-- Task to complete --
Report each line below that carries the word "label".

-- Provided data --
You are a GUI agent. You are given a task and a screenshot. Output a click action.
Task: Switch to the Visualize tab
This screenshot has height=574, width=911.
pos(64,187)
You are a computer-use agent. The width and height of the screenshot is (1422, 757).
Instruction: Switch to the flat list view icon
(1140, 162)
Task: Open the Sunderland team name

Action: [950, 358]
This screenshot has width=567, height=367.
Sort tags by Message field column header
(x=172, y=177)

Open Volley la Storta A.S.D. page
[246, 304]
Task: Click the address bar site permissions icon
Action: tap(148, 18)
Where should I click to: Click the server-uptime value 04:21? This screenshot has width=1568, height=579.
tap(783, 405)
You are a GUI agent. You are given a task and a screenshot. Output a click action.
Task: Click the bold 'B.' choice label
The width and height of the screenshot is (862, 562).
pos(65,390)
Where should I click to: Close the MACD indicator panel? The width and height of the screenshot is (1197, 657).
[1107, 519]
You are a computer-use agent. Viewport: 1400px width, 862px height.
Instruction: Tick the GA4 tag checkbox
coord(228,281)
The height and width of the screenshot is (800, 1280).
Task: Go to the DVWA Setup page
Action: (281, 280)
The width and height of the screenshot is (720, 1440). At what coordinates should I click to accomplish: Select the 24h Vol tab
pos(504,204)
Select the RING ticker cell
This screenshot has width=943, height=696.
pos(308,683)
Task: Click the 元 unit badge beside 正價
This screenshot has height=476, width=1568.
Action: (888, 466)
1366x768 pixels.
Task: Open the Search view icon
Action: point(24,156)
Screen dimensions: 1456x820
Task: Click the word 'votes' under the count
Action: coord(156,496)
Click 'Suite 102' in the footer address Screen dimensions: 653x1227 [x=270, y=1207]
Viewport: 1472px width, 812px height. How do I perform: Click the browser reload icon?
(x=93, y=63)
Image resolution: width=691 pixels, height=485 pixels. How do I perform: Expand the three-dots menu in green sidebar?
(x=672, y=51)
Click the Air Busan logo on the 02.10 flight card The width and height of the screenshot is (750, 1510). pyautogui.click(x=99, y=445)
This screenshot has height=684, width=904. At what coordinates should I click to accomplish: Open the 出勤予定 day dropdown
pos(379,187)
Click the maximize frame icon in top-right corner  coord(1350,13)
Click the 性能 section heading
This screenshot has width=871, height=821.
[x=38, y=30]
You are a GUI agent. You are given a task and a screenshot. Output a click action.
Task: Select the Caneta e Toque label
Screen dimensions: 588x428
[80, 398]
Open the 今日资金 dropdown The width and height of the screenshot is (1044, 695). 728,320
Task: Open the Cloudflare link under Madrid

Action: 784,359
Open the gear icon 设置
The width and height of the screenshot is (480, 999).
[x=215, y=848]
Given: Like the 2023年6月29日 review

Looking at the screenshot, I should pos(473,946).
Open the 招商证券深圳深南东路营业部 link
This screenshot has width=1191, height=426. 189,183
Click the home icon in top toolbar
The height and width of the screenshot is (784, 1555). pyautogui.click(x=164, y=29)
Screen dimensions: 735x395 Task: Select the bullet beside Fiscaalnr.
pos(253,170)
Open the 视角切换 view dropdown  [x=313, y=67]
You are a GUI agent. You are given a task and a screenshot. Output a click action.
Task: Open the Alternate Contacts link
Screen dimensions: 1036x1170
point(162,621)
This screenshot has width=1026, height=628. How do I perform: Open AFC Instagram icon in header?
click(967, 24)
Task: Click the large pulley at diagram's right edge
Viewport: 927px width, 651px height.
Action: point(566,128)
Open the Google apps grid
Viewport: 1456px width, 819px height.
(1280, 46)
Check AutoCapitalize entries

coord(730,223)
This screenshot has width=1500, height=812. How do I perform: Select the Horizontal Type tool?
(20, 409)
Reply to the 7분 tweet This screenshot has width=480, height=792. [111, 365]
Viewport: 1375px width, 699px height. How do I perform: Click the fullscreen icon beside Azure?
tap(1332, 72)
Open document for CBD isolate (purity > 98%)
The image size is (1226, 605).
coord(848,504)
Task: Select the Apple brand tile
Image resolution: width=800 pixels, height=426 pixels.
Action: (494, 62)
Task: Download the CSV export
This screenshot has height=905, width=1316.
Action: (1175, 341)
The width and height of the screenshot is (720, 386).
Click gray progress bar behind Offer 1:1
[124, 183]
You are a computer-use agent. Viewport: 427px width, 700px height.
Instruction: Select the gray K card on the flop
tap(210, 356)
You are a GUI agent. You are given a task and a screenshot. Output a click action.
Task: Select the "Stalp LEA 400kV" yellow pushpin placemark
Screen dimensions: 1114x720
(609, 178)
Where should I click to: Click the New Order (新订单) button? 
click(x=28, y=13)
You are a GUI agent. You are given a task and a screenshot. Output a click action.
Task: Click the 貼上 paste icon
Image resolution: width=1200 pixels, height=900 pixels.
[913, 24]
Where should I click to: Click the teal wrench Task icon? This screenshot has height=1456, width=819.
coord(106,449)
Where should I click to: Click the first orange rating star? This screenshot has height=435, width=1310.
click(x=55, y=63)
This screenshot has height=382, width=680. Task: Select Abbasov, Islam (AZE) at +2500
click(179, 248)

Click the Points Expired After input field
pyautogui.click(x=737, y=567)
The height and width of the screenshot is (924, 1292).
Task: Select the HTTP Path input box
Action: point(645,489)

-- Answer box --
Task: Click the bold 'B.' choice label
Task: Select the Caneta e Toque label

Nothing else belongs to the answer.